• **Task item**
The string "USERS" appears in some lines of the entries that follow; copy each such line.

--*--

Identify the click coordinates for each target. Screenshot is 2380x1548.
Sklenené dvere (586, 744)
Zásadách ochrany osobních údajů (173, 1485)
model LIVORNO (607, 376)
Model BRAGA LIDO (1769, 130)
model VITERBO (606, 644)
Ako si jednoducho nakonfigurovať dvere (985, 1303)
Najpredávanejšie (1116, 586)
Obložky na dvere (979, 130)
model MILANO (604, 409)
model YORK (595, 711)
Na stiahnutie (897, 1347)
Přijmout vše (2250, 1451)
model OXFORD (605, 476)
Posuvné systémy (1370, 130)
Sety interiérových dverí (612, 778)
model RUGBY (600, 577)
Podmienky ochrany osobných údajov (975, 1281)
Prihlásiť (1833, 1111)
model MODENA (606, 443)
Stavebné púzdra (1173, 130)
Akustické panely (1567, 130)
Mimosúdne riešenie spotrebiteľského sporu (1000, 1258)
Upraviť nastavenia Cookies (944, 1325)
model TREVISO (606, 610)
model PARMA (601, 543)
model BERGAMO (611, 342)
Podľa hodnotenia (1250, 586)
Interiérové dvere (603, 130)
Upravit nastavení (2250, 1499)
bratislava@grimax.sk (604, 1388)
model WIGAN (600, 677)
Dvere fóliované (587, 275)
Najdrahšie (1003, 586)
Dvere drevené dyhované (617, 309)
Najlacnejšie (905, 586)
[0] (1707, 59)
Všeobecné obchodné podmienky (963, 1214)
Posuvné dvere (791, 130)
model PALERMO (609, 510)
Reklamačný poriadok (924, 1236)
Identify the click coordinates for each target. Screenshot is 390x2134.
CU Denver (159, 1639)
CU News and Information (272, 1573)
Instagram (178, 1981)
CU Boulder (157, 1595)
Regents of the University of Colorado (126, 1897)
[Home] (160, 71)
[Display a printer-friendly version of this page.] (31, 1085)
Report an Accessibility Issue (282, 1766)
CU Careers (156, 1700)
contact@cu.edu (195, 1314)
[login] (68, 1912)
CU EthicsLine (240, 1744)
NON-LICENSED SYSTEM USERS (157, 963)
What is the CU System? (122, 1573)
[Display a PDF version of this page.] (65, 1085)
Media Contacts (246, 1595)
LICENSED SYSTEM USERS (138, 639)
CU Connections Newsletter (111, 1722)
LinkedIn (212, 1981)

--*--

• **Your solution**
NON-LICENSED SYSTEM USERS (157, 963)
LICENSED SYSTEM USERS (138, 639)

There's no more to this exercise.